« Notre démarche est proche de celle du private equity »

DR, Président de Corum AM

Frédéric Puzin, le président de Corum AM, le rappelle régulièrement : « Nous passons beaucoup de temps à étudier le modèle économique des locataires des immeubles dans lesquels nous investissons. De ce point de vue, notre démarche est proche de celle du private equity. » Née il y a deux ans, Corum Convictions revendique en effet un positionnement particulier. « La plupart des SCPI se focalisent sur une thématique, comme l’immobilier commercial, la santé ou les résidences hôtelières. Nous avons pris la problématique à l’envers car nos choix d’investissement découlent de notre engagement à générer de la performance », explique Frédéric Puzin.L’an dernier, Corum Convictions a ainsi distribué 6,30 % de sa valeur de marché, soit 30 points de base de plus que l’objectif de 6 %. Corum Convictions vise également une revalorisation des parts de 1 % à 2 % par an sur dix ans. Depuis sa création en février 2012, la SCPI a collecté 100 millions d’euros et Frédéric Puzin espère porter ce total à 200 millions dans le courant de l’année 2014. Cette performance trouve sa source dans une politique d’acquisition opportuniste. « Nous avons acquis l’an dernier un actif commercial au sud de Barcelone, dont le locataire est MediaMarkt, une filiale du groupe allemand Métro », illustre Frédéric Puzin. « Nous estimions qu’après la grave crise qui a secoué le pays, nous avions atteint le point bas d’un cycle immobilier », justifie-t-il.
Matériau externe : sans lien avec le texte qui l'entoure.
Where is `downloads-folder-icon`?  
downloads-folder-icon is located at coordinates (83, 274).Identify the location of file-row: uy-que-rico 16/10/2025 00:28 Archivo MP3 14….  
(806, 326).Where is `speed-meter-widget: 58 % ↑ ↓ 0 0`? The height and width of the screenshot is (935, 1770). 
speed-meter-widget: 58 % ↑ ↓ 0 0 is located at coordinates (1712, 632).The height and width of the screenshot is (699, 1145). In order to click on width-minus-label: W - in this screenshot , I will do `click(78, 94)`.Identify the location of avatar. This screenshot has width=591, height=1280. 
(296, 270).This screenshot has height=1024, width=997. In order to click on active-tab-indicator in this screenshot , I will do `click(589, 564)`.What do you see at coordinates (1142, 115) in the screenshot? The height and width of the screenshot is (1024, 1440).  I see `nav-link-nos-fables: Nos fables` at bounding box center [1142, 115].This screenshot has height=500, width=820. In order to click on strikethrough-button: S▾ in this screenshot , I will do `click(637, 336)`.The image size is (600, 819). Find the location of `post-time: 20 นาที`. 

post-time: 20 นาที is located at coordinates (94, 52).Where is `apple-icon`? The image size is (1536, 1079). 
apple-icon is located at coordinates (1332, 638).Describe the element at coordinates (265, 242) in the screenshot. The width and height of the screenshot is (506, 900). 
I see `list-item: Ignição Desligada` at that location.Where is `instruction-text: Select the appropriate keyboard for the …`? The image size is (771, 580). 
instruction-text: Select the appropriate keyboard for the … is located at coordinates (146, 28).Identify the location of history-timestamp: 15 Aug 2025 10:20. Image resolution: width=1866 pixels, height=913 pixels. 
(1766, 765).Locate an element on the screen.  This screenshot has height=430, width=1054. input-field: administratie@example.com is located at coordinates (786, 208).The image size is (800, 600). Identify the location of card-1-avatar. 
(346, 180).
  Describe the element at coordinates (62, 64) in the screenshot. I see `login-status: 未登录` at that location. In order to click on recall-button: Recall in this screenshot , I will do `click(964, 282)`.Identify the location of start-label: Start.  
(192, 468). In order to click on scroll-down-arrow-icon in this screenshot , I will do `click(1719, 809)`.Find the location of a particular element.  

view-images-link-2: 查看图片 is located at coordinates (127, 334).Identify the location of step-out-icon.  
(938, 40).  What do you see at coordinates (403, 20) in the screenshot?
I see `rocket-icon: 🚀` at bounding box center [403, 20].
La diversification géographique se construit elle aussi en fonction des opportunités identifiées par Corum. « Nous nous sommes intéressés au marché polonais, mais nous estimons qu’il est désormais trop cher étant donné l’engouement qu’il suscite depuis plusieurs années », indique ainsi Frédéric Puzin. Quant à l’Hexagone, la SCPI a investi près de Nantes dans un entrepôt frigorifique pour le compte de Boul’Pat, l’un des leaders de la boulangerie/pâtisserie surgelée, ainsi que dans un immeuble de bureaux au cœur du centre-ville rénové de Denain, dans le Nord. « La taille de nos acquisitions peut varier de 4 millions à 40 millions d’euros, mais notre objectif de rendement minimum à l’acquisition est de 7,50 % actes en main », souligne Frédéric Puzin.